Tomada la decisión de partir, y más aún, con el carácter de las decisiones de mi madre que no tenían marcha atrás, toda la casa y el ánimo de todos andaba alterado todo el tiempo. Mi madre no entraba dentro de su cuerpo tratando a cada minuto de no dejar nada librado al azar. Los trámites, las cuestiones pendientes y lo que verían sus ojos cuando tuviera delante de ella la vida y el paisaje que la esperaba del otro lado la mantenían en vilo todo el tiempo. La decisión de vender sus propiedades, las que había heredado de su familia, era lo que más la sometía en estado de incertidumbre. A cargo de aquella cuestión quedó el padrino Antonio, el mismo que me había regalado, junto con su familia, una semana en la que conocí otro mundo. Algunas cosas se vendieron y otras quedaron arrendadas y también quedó a cargo de su administración. Muchos años después comprendí el recelo de mi madre en cuanto tenía que hacer efectivo de sus propiedades para invertirlas, recuperarlas, en un lugar que nunca estuvo bien descripto y que no imaginaba. Después de los chismeríos cruzados de Aída, mi padre tenía la intención, por miedo o por la imperativa necesidad de olvidar, de no volver nunca más a Italia, y lo cumplió a pie juntillas. De forma que seguir teniendo propiedades era infértil e inútil. Desde entonces y hasta un tiempo después de habernos instalado en la Argentina, todas las propiedades se fueron liquidando.

A fines de marzo llegó la notificación oficial. El 1 de abril partíamos del Puerto de Génova, en la nave Giulio Cesare. Tuvimos suerte. Aun cuando viajábamos en tercera clase, era un transatlántico de lujo. Mi madre no tardó mucho en juntar las pocas cosas que teníamos. Alcanzó una valija y un baúl. Nuestra ropa, vajillas y útiles de cocina que en el largo recorrido de los tiempos he tenido la dicha de conservar. También mamá cargó con herramientas de labores del campo, su vestido de casamiento, algunos libros de mi padre, unas pocas fotos y la certeza que nunca más, y aún con la convicción de saber que no era la mejor opción, que nunca íbamos a regresar. A último momento arrimó a la valija y el baúl una bolsa con ovillos de lana y agujas para tejer cosas que nunca tejió, pero de la que no se desprendió hasta que llegamos a Buenos Aires.

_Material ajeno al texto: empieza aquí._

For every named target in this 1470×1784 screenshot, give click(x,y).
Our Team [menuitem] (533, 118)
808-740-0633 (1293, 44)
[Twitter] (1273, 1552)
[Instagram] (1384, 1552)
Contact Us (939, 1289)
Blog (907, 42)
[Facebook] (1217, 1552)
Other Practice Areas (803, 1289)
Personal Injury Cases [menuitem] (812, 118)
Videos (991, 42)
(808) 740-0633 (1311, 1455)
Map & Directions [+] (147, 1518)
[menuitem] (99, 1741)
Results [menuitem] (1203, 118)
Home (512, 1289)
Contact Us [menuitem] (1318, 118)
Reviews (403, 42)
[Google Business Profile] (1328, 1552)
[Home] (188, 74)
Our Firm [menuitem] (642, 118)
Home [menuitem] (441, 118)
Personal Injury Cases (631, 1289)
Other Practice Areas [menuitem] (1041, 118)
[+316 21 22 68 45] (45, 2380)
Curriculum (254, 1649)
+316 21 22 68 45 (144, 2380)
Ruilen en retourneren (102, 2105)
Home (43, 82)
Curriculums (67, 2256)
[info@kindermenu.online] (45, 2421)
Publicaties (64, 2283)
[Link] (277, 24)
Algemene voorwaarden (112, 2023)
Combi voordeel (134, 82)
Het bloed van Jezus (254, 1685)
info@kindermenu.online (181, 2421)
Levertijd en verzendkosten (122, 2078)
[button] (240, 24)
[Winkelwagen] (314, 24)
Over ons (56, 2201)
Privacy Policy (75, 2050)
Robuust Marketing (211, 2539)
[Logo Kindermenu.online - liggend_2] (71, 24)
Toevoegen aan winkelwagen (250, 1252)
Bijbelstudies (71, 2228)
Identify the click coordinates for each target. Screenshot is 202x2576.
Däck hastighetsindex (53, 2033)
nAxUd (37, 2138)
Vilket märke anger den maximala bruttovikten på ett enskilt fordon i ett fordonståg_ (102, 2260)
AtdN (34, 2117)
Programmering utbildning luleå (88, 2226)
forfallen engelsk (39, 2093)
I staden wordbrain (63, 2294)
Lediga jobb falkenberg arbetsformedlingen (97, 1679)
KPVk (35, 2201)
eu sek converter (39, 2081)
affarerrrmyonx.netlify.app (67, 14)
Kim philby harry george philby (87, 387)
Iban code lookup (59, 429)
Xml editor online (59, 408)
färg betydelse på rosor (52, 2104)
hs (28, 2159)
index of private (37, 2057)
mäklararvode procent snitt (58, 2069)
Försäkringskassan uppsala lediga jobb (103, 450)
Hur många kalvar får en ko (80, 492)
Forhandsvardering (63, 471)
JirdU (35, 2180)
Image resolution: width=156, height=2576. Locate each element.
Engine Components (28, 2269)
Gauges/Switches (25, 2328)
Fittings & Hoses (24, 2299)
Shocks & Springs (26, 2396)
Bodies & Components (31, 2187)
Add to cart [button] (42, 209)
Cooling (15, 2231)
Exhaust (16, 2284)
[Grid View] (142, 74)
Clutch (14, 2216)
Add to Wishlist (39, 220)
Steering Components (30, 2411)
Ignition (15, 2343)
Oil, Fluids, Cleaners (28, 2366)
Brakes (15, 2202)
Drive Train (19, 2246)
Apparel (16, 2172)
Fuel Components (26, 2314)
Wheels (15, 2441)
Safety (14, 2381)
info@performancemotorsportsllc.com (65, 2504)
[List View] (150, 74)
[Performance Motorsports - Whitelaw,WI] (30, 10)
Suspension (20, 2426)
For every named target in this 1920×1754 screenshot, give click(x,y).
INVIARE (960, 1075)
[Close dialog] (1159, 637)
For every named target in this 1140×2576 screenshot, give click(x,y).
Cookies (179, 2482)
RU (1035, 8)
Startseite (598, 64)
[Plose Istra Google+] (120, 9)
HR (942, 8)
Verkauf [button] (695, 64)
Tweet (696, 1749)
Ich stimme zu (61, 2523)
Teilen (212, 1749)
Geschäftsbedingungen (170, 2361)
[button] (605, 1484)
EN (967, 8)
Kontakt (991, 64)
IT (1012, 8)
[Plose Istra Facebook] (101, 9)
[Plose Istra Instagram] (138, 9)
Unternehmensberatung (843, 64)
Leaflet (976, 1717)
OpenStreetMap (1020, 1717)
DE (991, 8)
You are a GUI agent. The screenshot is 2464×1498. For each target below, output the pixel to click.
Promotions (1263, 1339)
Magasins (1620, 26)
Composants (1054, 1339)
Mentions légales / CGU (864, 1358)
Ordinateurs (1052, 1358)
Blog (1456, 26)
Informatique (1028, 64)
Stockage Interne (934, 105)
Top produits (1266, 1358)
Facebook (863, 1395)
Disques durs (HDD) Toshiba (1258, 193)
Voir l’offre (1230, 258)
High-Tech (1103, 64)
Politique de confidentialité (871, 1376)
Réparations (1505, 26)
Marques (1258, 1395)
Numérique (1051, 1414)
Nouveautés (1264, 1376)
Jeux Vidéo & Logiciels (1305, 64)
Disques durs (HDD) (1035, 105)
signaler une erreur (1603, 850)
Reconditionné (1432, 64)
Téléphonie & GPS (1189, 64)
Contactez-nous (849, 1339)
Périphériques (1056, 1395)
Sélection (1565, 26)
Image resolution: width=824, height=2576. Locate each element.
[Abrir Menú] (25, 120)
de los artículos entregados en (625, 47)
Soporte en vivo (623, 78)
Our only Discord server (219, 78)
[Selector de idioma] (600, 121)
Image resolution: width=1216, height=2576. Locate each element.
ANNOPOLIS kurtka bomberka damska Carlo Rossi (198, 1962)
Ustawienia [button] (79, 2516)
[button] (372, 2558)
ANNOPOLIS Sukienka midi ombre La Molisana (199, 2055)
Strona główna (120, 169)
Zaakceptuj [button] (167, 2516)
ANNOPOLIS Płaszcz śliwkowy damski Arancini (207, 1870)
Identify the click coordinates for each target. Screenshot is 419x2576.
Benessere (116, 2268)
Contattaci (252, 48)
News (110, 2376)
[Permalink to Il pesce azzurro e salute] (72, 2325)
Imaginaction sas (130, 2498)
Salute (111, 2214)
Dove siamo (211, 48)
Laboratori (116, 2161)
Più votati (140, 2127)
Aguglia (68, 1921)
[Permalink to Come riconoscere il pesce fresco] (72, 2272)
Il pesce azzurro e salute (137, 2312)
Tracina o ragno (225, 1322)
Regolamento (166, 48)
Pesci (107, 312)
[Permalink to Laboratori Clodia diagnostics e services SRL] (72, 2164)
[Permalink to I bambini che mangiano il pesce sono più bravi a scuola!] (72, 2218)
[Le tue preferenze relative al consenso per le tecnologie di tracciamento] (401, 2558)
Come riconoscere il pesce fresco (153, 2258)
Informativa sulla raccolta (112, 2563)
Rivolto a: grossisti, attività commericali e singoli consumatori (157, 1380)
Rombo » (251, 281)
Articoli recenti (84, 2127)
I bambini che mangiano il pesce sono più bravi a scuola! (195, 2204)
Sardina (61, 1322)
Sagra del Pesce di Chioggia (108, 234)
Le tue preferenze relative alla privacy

En menos tiempo que lo que mamá terminó de empacar, la noticia de nuestro viaje corrió por el pueblo de boca en boca desde nuestras casas vecinas y hasta el valle. Nuestra casa fue un desfiladero de gente. Mi madre tenía veintidós ahijados y todos puntualmente pasaron a saludarnos, sus familias, otras familias y vecinos. Ella misma contaba a unos y a otros, a cuál rincón del mundo íbamos a ir a parar.